Not too old, Nor too young
Consumer groups has always been an important issue in the understanding of consumer behavior. Studies of these Groups go from demographics to psychographics analyzing their attitudes, feelings, their ways of thinking and behavior about products, marketing of a brand, etc. So far we have a wide variety of consumer groups and I chose Generation X for this project, to emphasize and target my research to consumers of that group.
Generation X is the generation born after the Western post–World War II baby boom and according to demographic and psychographic studies people of this Generation X group were born in the 1960’s and early 1980’s and they should be around 30 and 50 years old in the present year. Generation X, also known as Gen X, involves friends, family and event my parents, so it makes this research even more interesting for me.
Origin of the Name
The term “Generation X” was created by a Magnum photographer named Robert Capa in the early 1950s when he used that name as a title for a photo-essay about a young both men and women growing up right after the WWII. That project first appeared in the UK in “Picture Post” and in the U.S. in “Holiday” (1953). After that it was popularized in Canada by an author called Douglas Coupland in one of his novel “Generation X: Tales for an Accelerated Culture.” (1991) referring to young adults lifestyle during the late 1980s. This helped popularized the term Generation X; in the U.S. some people known this group as the “baby bust” generation following the baby boomers. There was a drop in birth rate in America in the late 1050s
creating approximately 88.5 million Gen Xers in the U.S, according to demographers William Strauss and Neil Howe.
Gen Xers Characteristics
These “baby busters” are known for being more intelligent and sophisticated than the baby boomers, since 60% of the population went to higher education institutions and we are exploring the diversity and characteristics of a generation that helped shape business, culture and technology. One website, “Sparxoo.com”, divided Gen Xers into different subsets instead of a single group with different characteristics; Pragmatics, Thrillers, Disenfranchised and Quality Seekers.
* Pragmatics: To achieve results they use data and practical approach.

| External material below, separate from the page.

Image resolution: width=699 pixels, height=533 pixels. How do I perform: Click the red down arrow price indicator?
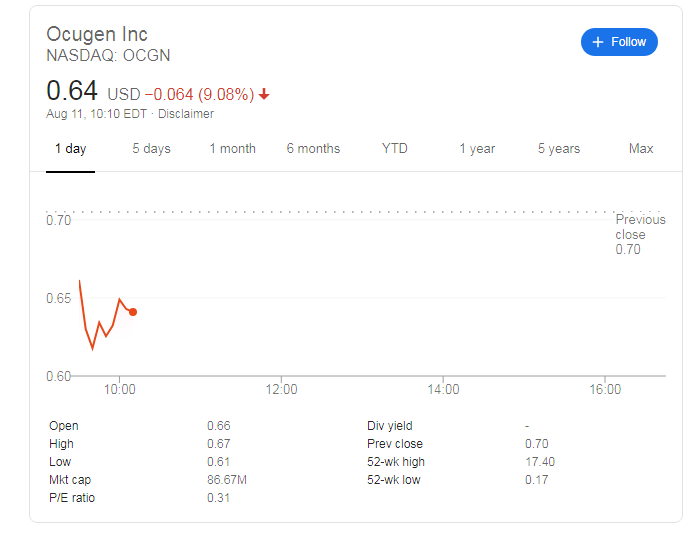(264, 94)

They understand the intricacies of Media and Marketing and for that they are considered cynical.
* Thrillers: They represent speed, they contributed with sports worldwide with the X-Games and legitimate recognize skateboarding in the Olympics.
* Disenfranchised: They claim to have changed the world with Gen X. but not getting the enough attention they feel they earn.
* Quality Seekers: They are all about personal wealth and sophistication. They spend money to get high quality such as brands.
When it comes to Macro Trends (web intelligence), Gen Xers are more educated than their past generation baby boomers. They are creating their way into entrepreneurs and CEO’s in their own path for the future five years. A lot is expected from these Xers since they are perfect; not too old, nor too young.
Gen X Demographic Profile
The MetLife Mature Market Institute created a profile of Generation X which complete all the demographic profiles for this project. This study was made in 2009 and focused on baby busters born between 1965 and 1976. Population: 2009 2030
Gen X Males 24,982,122 23,576,150
Gen X Females 23,678,179 24,809,078
Total 49,660,301 48,385,228
In 2009 the Gen Xers represented 16% of U.S. Population and in 2030 they are expected to represent the 13%. * U.S. Census...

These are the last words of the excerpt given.